§ **MATERIAL FOR THE TASK**
'''
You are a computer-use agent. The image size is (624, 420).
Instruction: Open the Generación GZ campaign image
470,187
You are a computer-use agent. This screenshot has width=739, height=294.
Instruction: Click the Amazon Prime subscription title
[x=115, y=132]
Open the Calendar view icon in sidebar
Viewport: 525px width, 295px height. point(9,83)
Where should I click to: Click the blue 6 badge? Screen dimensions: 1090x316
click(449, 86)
'''
'''
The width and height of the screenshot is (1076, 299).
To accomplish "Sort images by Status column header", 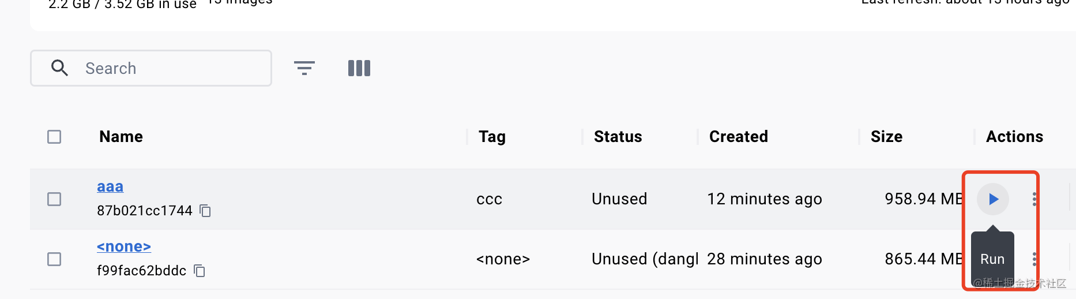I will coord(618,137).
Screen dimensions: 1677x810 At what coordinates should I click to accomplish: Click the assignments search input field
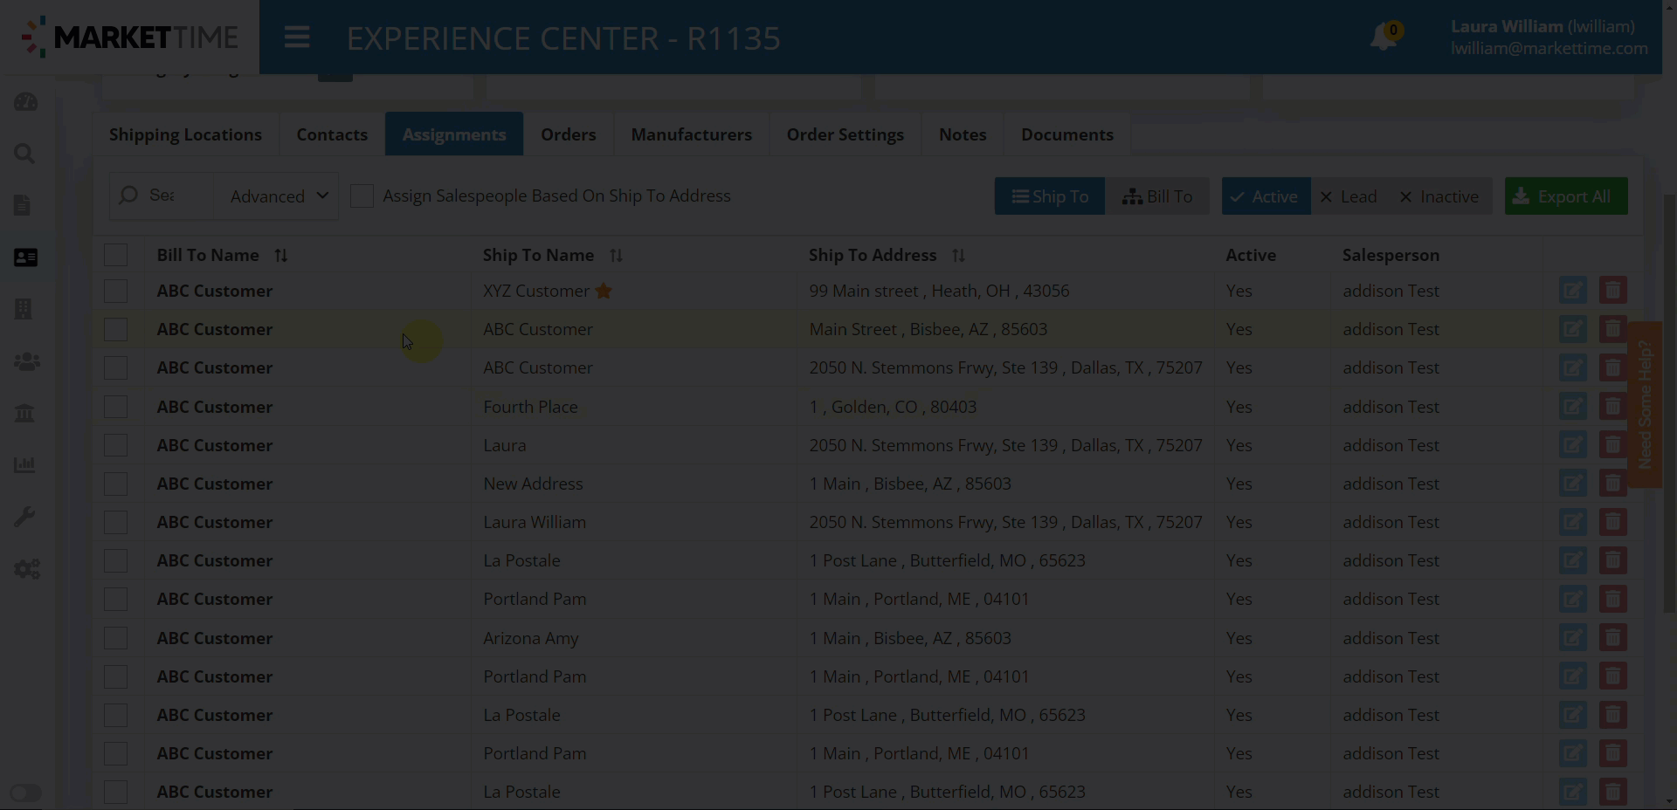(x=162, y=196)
'''
§ **EXERCISE**
Rewrite everything from the line containing "Open the Calendar view icon in sidebar" down to the line containing "click(449, 86)", changing "badge" to "label" and leaving all else as it stands. Give back only those lines of data.

§ **RESULT FOR THIS EXERCISE**
Open the Calendar view icon in sidebar
Viewport: 525px width, 295px height. point(9,83)
Where should I click to: Click the blue 6 label? Screen dimensions: 1090x316
click(449, 86)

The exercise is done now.